This story is part of a series. You can read other stories from Some Personal News here.
Last October, three of Dynahlee Star Padilla’s longtime friends came down from New York City to visit her in Virginia. They planned for a fun Halloween weekend to spend time together and catch up. Padilla, a new transplant to Virginia, was excited to see her friends.
They watched the survival thriller “Crawl” and indulged on candy corn, Sour Patch Kids and pumpkin scones. They dressed up. They visited a farm. And, as close friends do, they caught up on their lives and budding careers and dreams.
By the end of the weekend, Padilla’s friends pointed out the obvious: she sounded very unhappy in her new job. It was her first full-time position in journalism, a field she’s been enamored with since she was about 7 years old, watching PIX11 News with her parents.
“I realized ‘Yeah, that’s not good,’” recalled Padilla, now 24. “They probably are tired of hearing me talk their ear off about this, and I really need to do something about it.”
***
Last spring — just months after the coronavirus pandemic began spreading throughout the U.S. — Padilla’s fiance was accepted into a federal police academy. The couple left all they knew and relocated to Alexandria, Virginia.

# # # #

EXERCISES -
A) Reproduce the part of the Padilla story from "This story is" up to and including "with her parents.".
B) Translate this sentence from the Padilla story into Spanish: "They watched the survival thriller “Crawl” and indulged on candy corn, Sour Patch Kids and pumpkin scones."

Stored items -

# # # #

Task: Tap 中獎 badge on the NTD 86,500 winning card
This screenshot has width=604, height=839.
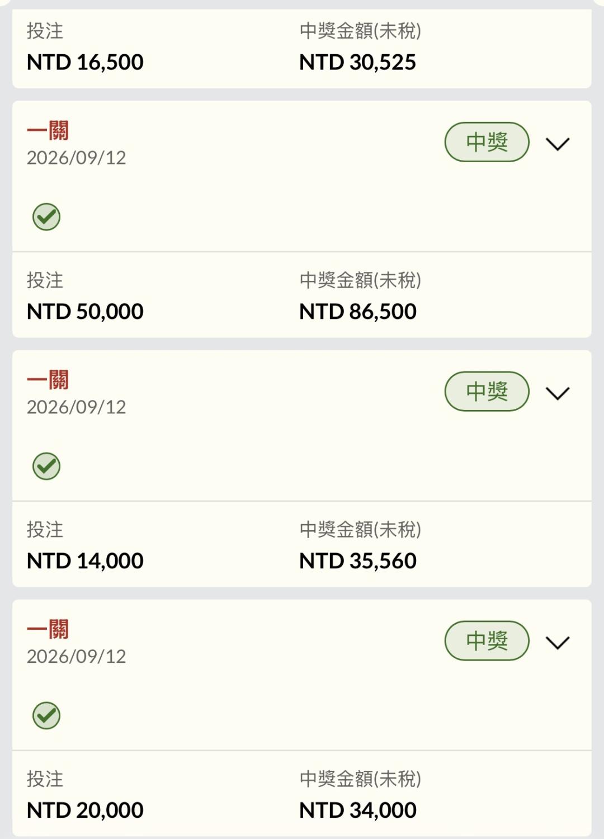Action: [x=487, y=142]
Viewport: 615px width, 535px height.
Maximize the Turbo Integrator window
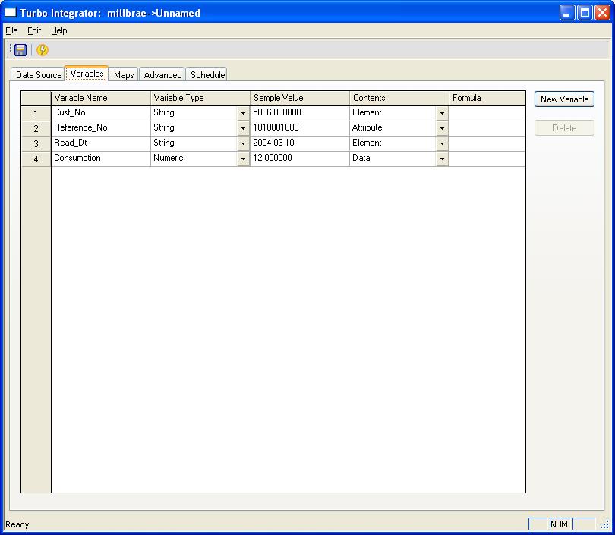(x=585, y=13)
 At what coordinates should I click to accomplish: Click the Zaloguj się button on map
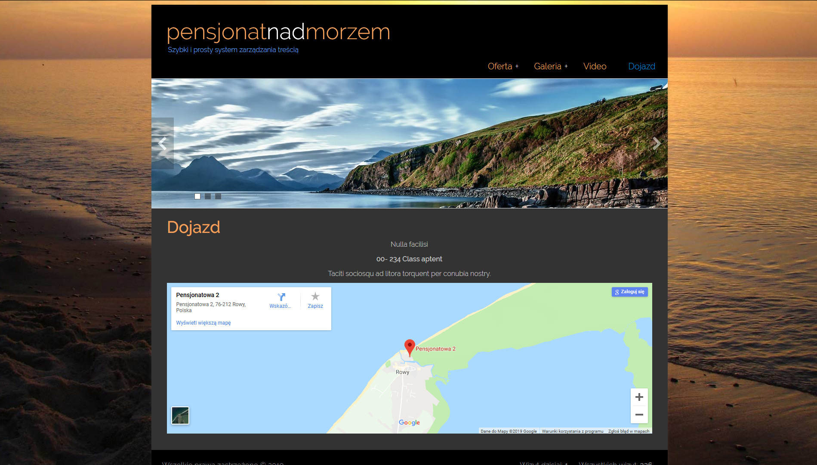(629, 292)
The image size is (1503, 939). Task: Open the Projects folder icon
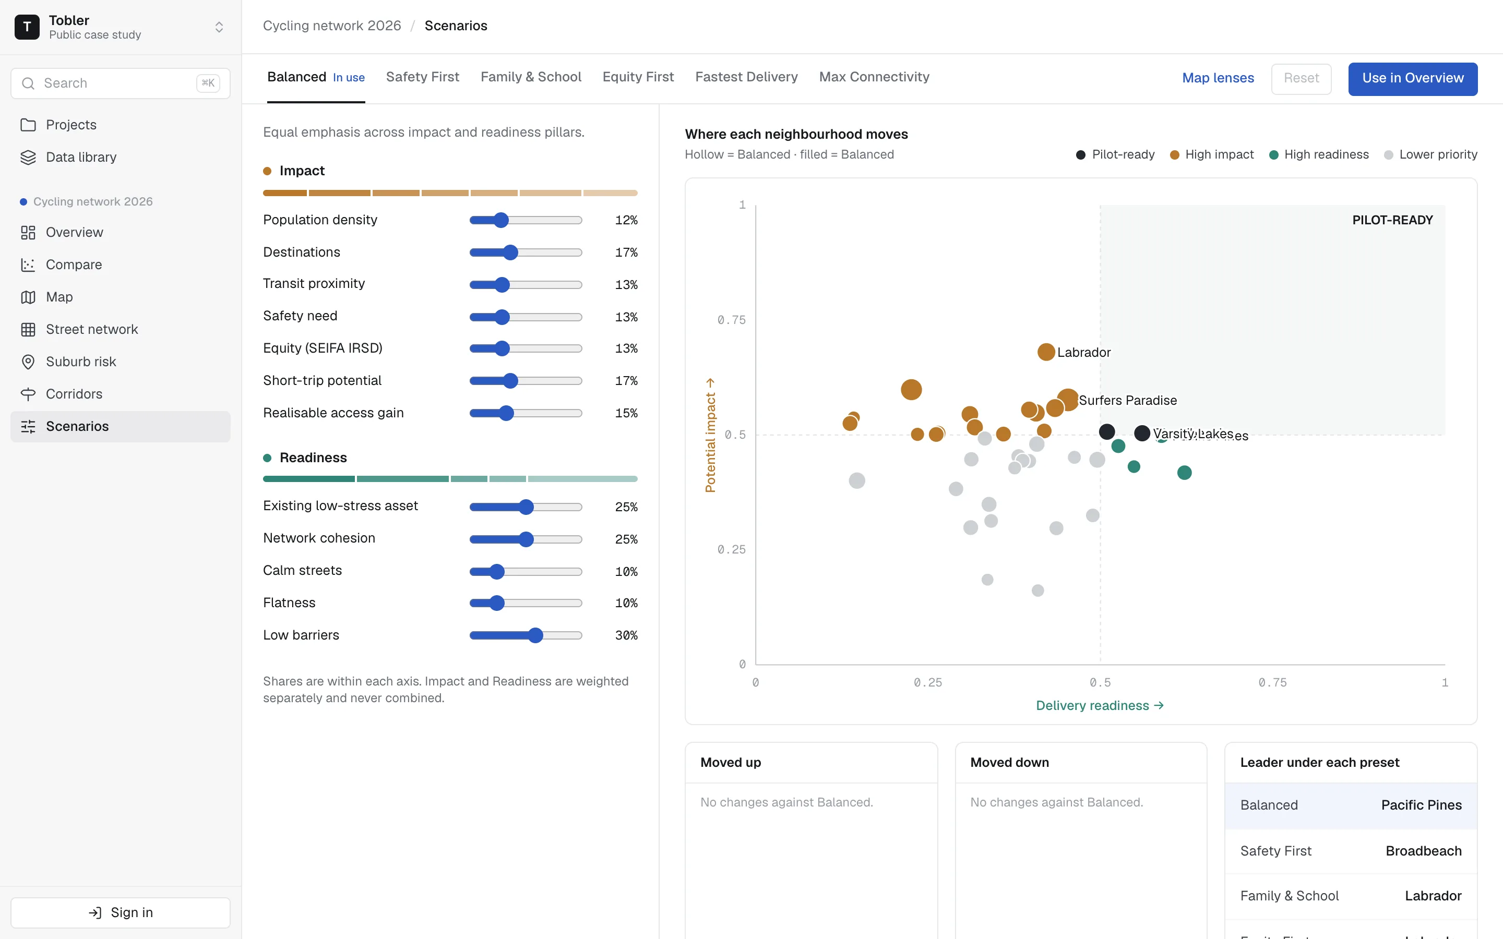tap(28, 125)
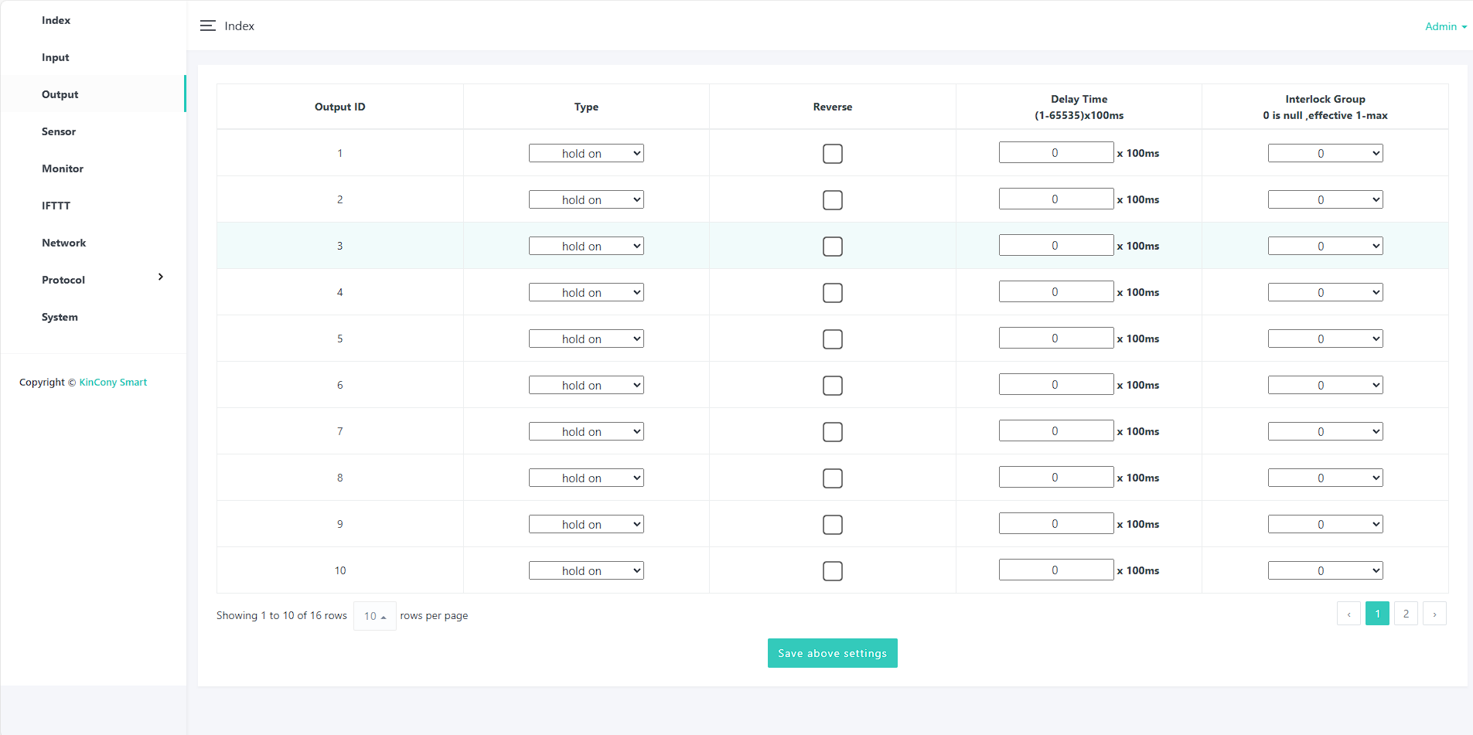Expand the Protocol submenu chevron

[x=160, y=277]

# # # #

SOLUTIONS TO THE TASKS -
A)
This story is part of a series. You can read other stories from Some Personal News here.
Last October, three of Dynahlee Star Padilla’s longtime friends came down from New York City to visit her in Virginia. They planned for a fun Halloween weekend to spend time together and catch up. Padilla, a new transplant to Virginia, was excited to see her friends.
They watched the survival thriller “Crawl” and indulged on candy corn, Sour Patch Kids and pumpkin scones. They dressed up. They visited a farm. And, as close friends do, they caught up on their lives and budding careers and dreams.
By the end of the weekend, Padilla’s friends pointed out the obvious: she sounded very unhappy in her new job. It was her first full-time position in journalism, a field she’s been enamored with since she was about 7 years old, watching PIX11 News with her parents.

B) Vieron el thriller de supervivencia «Crawl» y se dieron un festín de candy corn, Sour Patch Kids y scones de calabaza.